Affermazione di Joan Fontcuberta
Nel 2017 il fotografo spagnolo Joan Fontcuberta affermò, durante una conferenza tenutasi a Bologna, di aver inventato lui il personaggio di Vivian Maier insieme a John Maloof e che per quanto la donna delle foto sia realmente esistita e le foto sono autentiche, tutta la storia che ruota attorno a lei è stata inventata[5]. In seguito non si hanno notizie di prove fornite da Fontcuberta, noto per le sue provocazioni, né che abbia reiterato l’affermazione; nessun organo di stampa l’ha avallata.[6]
Mostre
Vivian Maier Anthology, settembre 2023-gennaio 2024, Palazzo Pallavicini (Bologna) organizzata da Deborah Petroni, Chiara Campagnoli e Rubens Fogacci, a cura di Anne Morin
Summer in the City, giugno–agosto 2013, Chicago; Russell Bowman Art Advisory.[23]
Vivian Maier, giugno–agosto 2013, Shanghai, Cina; Kunst.Licht Photo Art Gallery.[24]
Vivian Maier: Out of the Shadows, luglio–settembre 2013, Toronto, Ontario; Stephen Bulger Gallery.[25]
Vivian Maier: Out of the Shadows – The Unknown Nanny Photographer, agosto–ottobre 2013, Durango, Colorado; Open Shutter Gallery.[26]
Загадка Вивьен Майер (The Riddle of Vivian Maier), settembre–ottobre 2013, Mosca, Russia; Центр фотографии имени братьев Люмьер (The Lumiere Brothers Center for Photography).[8]
Vivian Maier: Picturing Chicago, ottobre 2013, Chicago; Union League Club.[27]
Vivian Maier: Out of the Shadows, gennaio–febbraio 2014, Cleveland, Ohio; Cleveland Print Room.[30]
Certificates of Presence: Vivian Maier, Livija Patikne, J. Lindemann, 17 gennaio – 8 marzo 2014, Milwaukee; Portrait Society Gallery.[31]
Vivian Maier: Out of the Shadows, gennaio–marzo 2014, Minneapolis; MPLS Photo Center.[32]
Vivian Maier: Out of the Shadows, febbraio–giugno 2014, San Francisco; Scott Nichols Gallery.[33]
See All About It: Vivian Maier’s Newspaper Portraits, marzo–maggio 2014, Berkeley; The Reva and David Logan Gallery at UC Berkeley’s Graduate School of Journalism.[34]

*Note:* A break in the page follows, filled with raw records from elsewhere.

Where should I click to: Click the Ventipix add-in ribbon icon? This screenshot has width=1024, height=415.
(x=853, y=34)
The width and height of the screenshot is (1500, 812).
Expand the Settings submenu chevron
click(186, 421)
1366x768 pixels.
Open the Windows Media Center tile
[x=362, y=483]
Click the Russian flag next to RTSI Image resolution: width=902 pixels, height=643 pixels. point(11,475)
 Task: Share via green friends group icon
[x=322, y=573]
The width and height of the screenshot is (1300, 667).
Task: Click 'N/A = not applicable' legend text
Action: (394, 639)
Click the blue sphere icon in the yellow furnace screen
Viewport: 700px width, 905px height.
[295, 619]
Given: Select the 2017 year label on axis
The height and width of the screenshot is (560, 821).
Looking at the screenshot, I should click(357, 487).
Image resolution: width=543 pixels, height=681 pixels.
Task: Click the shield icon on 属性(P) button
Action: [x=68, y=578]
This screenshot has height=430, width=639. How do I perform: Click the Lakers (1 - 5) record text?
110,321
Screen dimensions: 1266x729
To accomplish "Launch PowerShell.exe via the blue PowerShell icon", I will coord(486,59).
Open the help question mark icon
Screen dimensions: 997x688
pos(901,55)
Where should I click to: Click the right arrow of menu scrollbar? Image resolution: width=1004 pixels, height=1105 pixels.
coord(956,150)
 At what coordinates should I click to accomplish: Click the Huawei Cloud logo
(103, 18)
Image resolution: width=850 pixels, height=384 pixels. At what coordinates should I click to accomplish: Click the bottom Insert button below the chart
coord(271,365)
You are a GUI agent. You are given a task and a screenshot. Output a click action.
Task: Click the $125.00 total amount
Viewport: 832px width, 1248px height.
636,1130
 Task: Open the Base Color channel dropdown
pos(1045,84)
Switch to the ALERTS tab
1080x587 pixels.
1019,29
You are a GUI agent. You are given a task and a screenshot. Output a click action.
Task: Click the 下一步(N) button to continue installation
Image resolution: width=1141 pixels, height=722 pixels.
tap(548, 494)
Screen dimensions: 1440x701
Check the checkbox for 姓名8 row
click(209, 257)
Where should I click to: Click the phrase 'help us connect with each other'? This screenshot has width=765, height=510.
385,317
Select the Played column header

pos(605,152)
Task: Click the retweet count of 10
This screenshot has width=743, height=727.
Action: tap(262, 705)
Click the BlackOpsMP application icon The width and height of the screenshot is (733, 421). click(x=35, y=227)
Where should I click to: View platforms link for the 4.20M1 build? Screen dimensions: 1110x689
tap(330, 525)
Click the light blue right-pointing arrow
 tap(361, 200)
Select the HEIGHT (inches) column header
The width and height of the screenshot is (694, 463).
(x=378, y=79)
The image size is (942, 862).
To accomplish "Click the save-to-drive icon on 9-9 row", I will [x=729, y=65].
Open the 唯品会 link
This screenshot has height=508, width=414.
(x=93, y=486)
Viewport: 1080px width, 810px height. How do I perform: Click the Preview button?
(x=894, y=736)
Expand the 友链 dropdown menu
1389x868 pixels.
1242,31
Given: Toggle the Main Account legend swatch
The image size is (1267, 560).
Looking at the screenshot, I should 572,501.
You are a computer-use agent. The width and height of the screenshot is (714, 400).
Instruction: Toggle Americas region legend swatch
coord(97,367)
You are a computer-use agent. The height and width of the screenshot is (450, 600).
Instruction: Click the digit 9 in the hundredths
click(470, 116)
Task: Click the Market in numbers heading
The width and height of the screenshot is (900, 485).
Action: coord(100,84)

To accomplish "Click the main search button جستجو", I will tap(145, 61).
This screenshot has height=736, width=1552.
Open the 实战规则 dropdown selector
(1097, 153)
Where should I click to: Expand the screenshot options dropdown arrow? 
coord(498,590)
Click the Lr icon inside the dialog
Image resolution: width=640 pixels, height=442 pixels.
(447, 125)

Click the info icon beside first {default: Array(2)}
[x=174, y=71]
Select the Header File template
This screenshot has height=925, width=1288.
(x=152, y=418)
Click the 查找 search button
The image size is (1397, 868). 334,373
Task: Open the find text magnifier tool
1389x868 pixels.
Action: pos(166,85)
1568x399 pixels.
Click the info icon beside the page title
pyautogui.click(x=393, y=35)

Vivian Maier, Photographer, marzo–maggio 2014, Fribourg, Svizzera; Cantonal and University Library.[35]
Vivian Maier: Out of The Shadows, marzo–settembre 2014, Chicago, Illinois; Harold Washington Library.[36]
Vivian Maier – A Photographic Journey, maggio–luglio 2014, Highland Park; The Art Center Highland Park.[37]